Este pronunciamiento responde a la reciente sentencia del Tribunal de Justicia de la Unión Europea (TJUE) que reclamaba un aumento en las indemnizaciones a estos trabajadores y rechazaba fórmulas como la creación de la figura del indefinido no fijo o las convocatorias extraordinarias para estabilizar al personal público. Sin embargo, el Supremo enfatiza que sólo quienes hayan superado una oposición, concurso o alguna prueba oficial de acceso a la función pública podrían optar a la conversión a fijo, incluso si no han conseguido plaza por falta de vacantes y han encadenado contratos temporales.

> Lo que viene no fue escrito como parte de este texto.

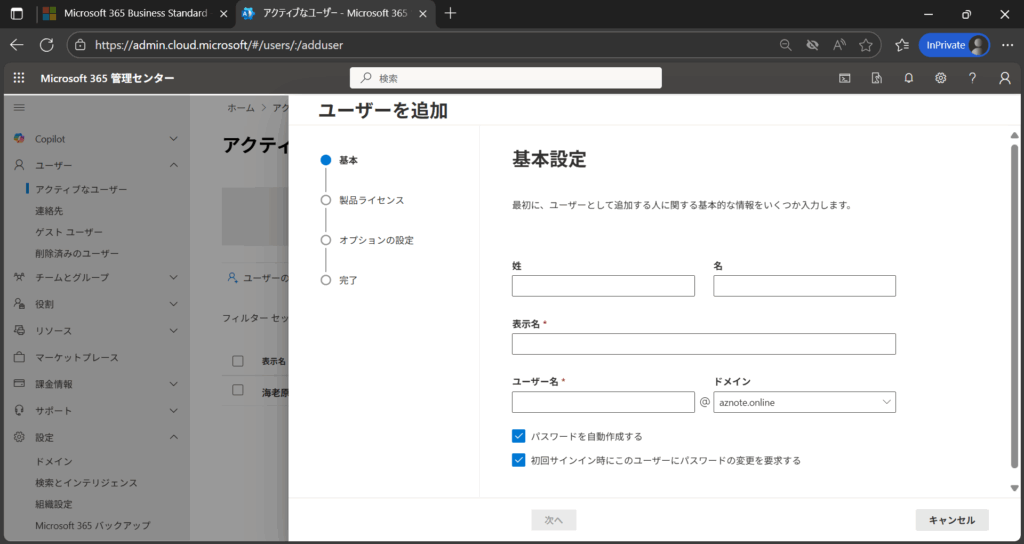
Task: Open the settings gear in header
Action: coord(940,78)
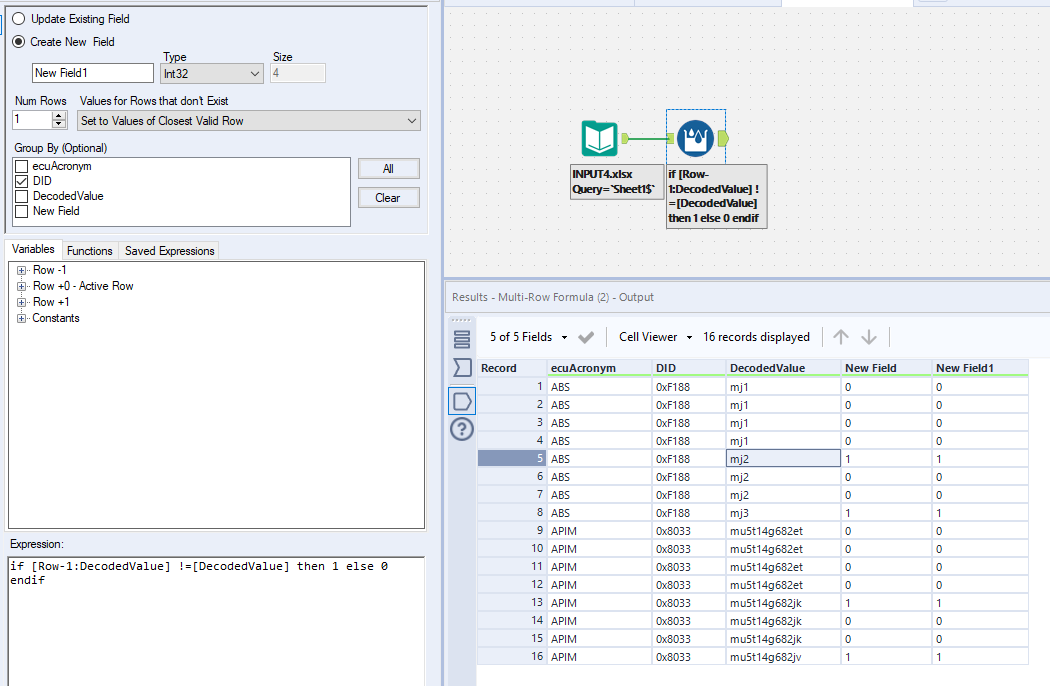Click the checkmark icon beside fields dropdown
The width and height of the screenshot is (1050, 686).
click(x=586, y=337)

La sentencia, fechada el 11 de mayo de 2026, se alinea con el marco jurídico español, en especial con la Constitución y el Estatuto Básico del Empleado Público. Según los magistrados, aprobar una prueba selectiva garantiza el respeto a los principios básicos de igualdad, mérito y capacidad fundamentales en el acceso a la función pública. Permitir la conversión automática sin este requisito pondría en riesgo estos principios y generaría un acceso irregular a puestos fijos, afectando al resto de ciudadanos aspirantes.
No obstante, el Supremo establece una excepción importante. En el caso concreto analizado, la demandante había superado la prueba pública pero no había tomado posesión de la plaza debido a la ausencia de vacantes. En esta situación, el tribunal reconoce legítima la conversión judicial de su contrato temporal a indefinido. Esta salvedad abre una vía para futuros casos donde el abuso en la temporalidad se produce tras superar el proceso selectivo pero sin obtener plaza efectiva.
Para los demás empleados interinos que no cumplan ese requisito, la solución al abuso de la temporalidad pasará por la mejora de las indemnizaciones. La justicia europea ha cuestionado el sistema actual de compensaciones en España, que fija 20 días por año trabajado con un límite de 12 mensualidades, considerándolo insuficiente y poco disuasorio frente a la mala praxis administrativa. El Tribunal de Justicia de la UE exige que estas indemnizaciones sean personalizadas y proporcionales al daño real sufrido, tomando en cuenta el tiempo acumulado, la incertidumbre generada y la pérdida económica derivada de la inestabilidad laboral.
En paralelo, la sentencia insta a remitir las constataciones de abuso de temporalidad a la Inspección de Trabajo para iniciar procedimientos sancionadores contra las Administraciones responsables, en busca de un efecto preventivo y corrector a largo plazo.
Las consecuencias de estas decisiones tendrán un impacto significativo en la gestión de personal público en España. Por un lado, se cierra la posibilidad de una conversión masiva de interinos en fijos sin el cumplimiento de los correspondientes procesos de selección. Por otro, se refuerzan las compensaciones económicas en caso de abuso, lo que también podría implicar mayores costes para las Administraciones y mayor seguridad jurídica para los afectados.
Este escenario obliga a repensar las políticas de estabilización del empleo público y a buscar mecanismos que respeten los principios constitucionales y europeas, al tiempo que atiendan la realidad de miles de interinos con contratos temporales encadenados durante años. Más información en el fallo del TJUE
y en la web oficial del Tribunal Supremo.
Así, la justicia española da un paso decisivo para equilibrar derechos laborales, responsabilidad pública y orden constitucional, aunque deja abierta la puerta para que el diseño de políticas públicas y las negociaciones con agentes sociales encuentren nuevas fórmulas que eviten esta controversia judicial recurrente.